Work to do: Express the records in the part that opens with the line containing "Click the Aberdeen club badge" and closes with the line containing "Open emily smith's" as a two-column CSV with the columns "request" and "answer," one row per record. Put each value in a single quoted field and replace any line breaks with spaces.

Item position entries

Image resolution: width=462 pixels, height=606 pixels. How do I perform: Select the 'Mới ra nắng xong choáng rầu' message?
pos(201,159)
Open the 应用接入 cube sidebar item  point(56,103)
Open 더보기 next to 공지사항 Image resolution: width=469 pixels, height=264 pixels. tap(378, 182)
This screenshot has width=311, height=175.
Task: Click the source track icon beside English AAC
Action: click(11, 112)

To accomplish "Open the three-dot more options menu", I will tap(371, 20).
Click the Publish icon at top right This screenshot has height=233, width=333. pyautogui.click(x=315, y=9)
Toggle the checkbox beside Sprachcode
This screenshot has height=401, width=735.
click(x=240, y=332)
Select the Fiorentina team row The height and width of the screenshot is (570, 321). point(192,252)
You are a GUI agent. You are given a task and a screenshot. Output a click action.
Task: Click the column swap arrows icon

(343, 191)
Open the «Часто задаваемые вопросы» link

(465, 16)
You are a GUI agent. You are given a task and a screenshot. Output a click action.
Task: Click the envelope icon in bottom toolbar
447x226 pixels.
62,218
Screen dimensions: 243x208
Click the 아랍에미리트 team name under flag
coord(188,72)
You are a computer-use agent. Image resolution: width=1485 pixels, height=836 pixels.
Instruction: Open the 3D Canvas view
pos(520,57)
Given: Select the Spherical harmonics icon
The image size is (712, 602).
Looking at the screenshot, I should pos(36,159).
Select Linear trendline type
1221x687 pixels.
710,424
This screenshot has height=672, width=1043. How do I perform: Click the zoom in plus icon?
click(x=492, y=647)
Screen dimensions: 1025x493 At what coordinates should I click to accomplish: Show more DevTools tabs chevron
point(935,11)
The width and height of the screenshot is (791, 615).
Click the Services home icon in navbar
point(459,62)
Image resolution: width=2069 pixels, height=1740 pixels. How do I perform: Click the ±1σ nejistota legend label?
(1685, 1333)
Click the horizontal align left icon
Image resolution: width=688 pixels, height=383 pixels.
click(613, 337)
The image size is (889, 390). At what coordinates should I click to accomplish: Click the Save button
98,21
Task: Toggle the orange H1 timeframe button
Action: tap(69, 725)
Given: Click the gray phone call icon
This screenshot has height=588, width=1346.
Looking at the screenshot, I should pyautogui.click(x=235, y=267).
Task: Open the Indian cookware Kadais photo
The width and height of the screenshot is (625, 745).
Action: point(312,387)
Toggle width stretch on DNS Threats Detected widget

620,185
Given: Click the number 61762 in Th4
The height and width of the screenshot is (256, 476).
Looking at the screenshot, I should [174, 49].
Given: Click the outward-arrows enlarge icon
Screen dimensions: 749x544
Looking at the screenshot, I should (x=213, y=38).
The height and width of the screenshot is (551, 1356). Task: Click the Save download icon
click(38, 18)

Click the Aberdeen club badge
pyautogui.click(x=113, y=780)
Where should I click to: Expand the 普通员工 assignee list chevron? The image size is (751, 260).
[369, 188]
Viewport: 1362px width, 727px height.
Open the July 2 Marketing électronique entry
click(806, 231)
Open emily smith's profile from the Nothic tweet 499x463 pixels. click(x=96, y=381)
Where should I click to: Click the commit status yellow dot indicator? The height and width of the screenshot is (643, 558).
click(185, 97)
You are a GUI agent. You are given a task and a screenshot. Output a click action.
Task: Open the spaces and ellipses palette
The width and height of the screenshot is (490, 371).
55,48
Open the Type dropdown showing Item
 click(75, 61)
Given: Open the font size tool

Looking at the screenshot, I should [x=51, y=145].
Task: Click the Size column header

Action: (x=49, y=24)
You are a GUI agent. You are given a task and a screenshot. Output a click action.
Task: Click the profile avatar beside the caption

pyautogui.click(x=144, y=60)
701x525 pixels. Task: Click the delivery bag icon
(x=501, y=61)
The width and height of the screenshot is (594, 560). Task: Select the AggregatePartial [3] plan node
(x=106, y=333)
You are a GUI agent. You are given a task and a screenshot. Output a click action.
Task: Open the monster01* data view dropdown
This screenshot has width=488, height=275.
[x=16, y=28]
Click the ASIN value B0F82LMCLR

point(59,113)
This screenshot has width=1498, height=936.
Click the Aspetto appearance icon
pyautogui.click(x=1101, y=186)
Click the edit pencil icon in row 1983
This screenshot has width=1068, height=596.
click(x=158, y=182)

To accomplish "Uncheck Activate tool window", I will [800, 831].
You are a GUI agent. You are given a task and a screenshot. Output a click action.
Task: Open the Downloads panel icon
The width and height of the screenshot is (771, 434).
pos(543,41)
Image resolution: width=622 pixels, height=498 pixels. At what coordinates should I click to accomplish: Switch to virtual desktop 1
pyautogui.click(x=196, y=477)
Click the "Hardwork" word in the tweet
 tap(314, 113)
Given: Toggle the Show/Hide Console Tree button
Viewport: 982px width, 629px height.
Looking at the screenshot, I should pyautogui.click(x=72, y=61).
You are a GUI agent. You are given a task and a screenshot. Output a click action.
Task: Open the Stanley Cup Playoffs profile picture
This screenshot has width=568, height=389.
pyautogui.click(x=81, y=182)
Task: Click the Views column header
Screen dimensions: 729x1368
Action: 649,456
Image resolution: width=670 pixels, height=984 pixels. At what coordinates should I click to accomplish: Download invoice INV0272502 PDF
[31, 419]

Result for this task:
request,answer
"Click the Aberdeen club badge","pyautogui.click(x=113, y=780)"
"Where should I click to: Expand the 普通员工 assignee list chevron? The image size is (751, 260).","[369, 188]"
"Viewport: 1362px width, 727px height. Open the July 2 Marketing électronique entry","click(806, 231)"
"Open emily smith's profile from the Nothic tweet 499x463 pixels.","click(x=96, y=381)"